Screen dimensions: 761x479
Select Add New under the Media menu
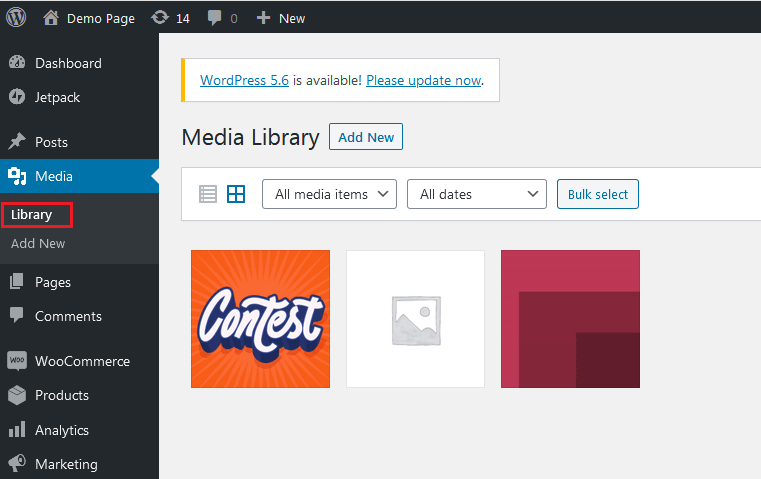38,244
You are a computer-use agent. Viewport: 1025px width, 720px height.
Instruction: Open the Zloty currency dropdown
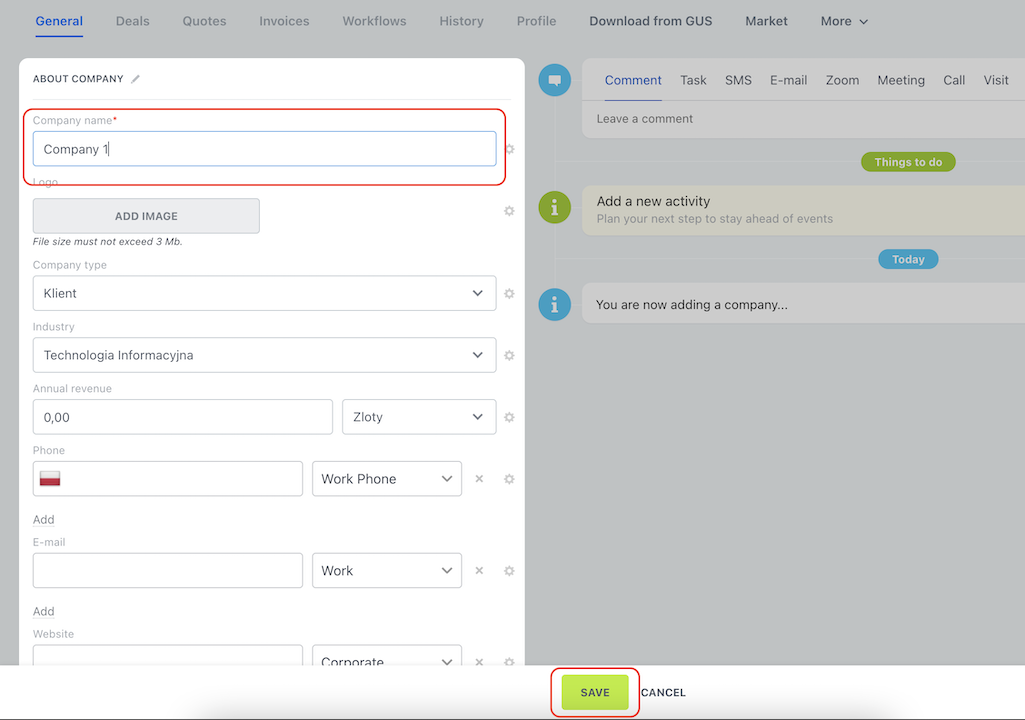click(x=418, y=417)
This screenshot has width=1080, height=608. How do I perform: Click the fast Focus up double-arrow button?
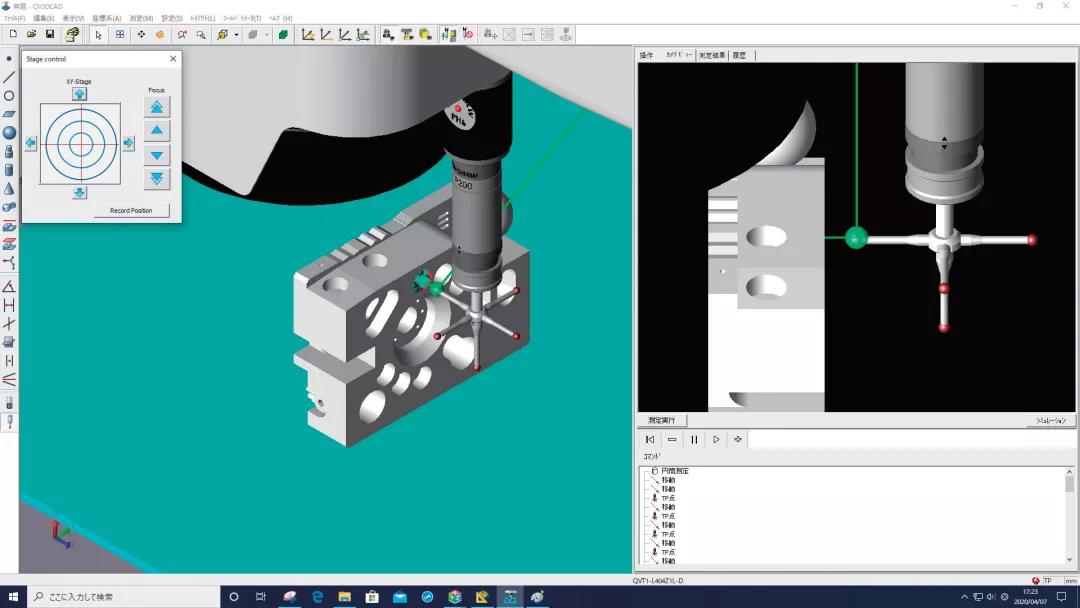157,107
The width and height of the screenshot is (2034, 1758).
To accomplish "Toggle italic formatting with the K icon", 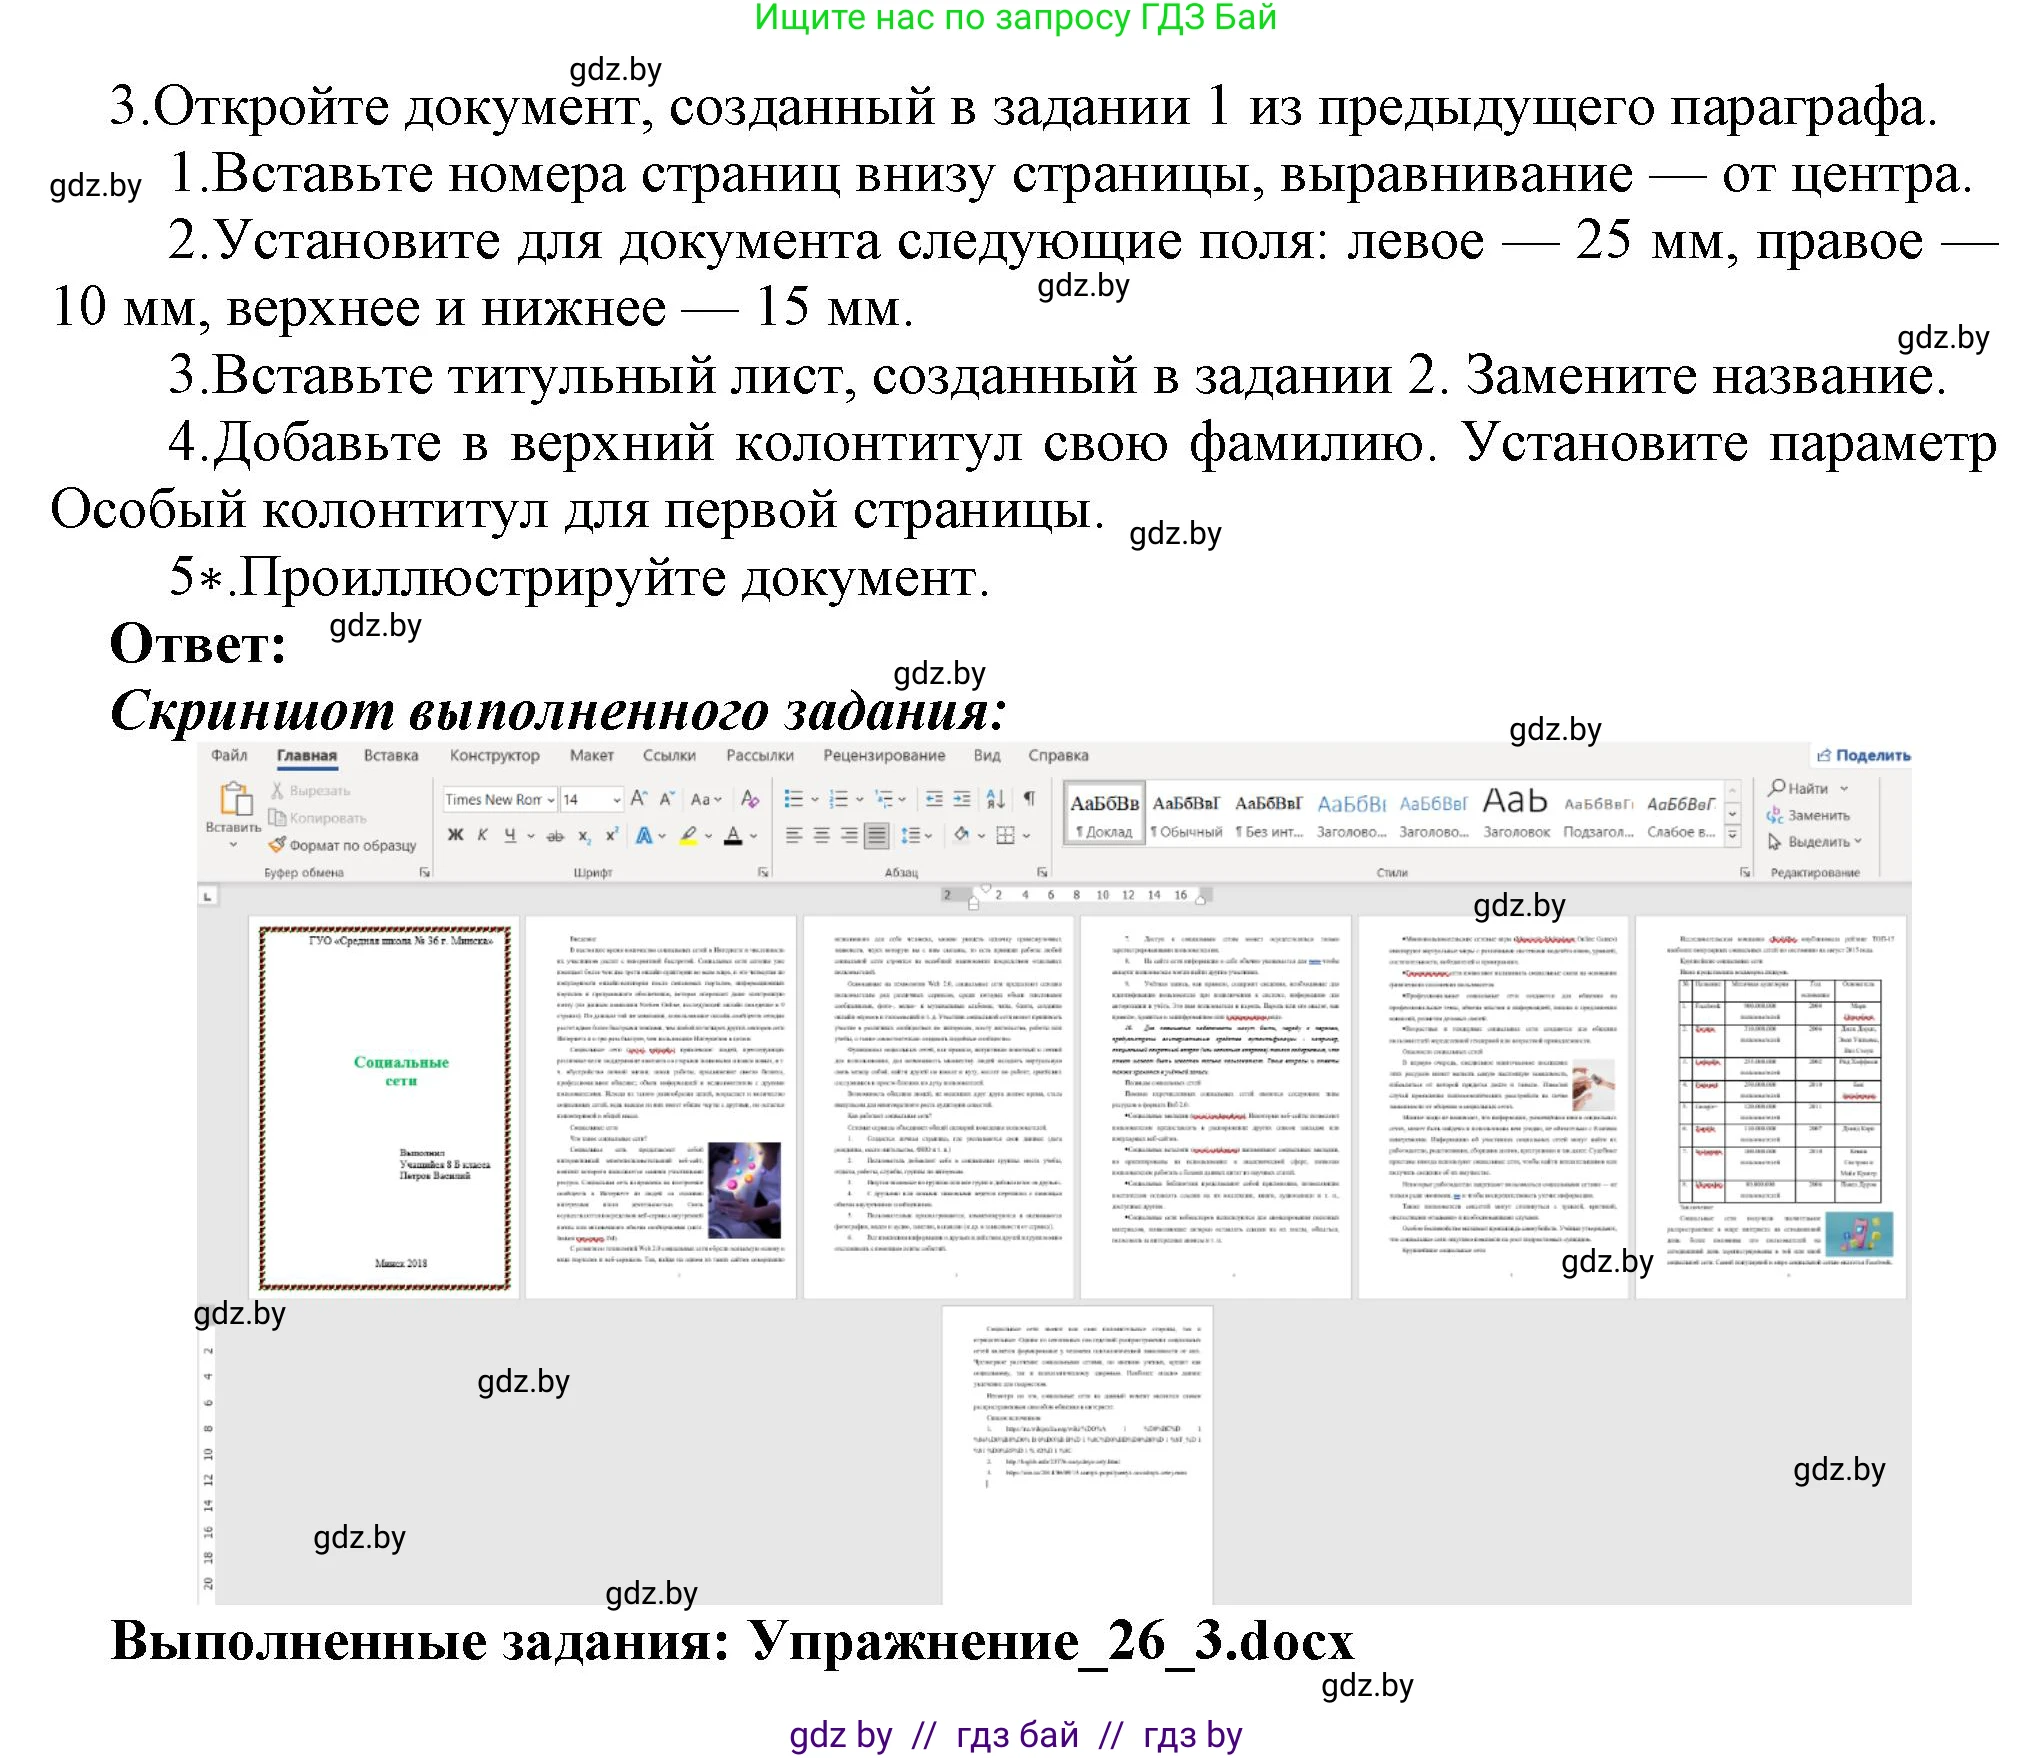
....
Consigne:
Recopiez à l'identique chaque ligne de la liste ci-dessus, sans reprendre les images.

Réponse:
Screen dimensions: 761x479
Select Add New under the Media menu
38,244
You are a computer-use agent. Viewport: 1025px width, 720px height.
Instruction: Open the Zloty currency dropdown
click(x=418, y=417)
This screenshot has width=1080, height=608. How do I perform: Click the fast Focus up double-arrow button?
157,107
The width and height of the screenshot is (2034, 1758).
To accomplish "Toggle italic formatting with the K icon", 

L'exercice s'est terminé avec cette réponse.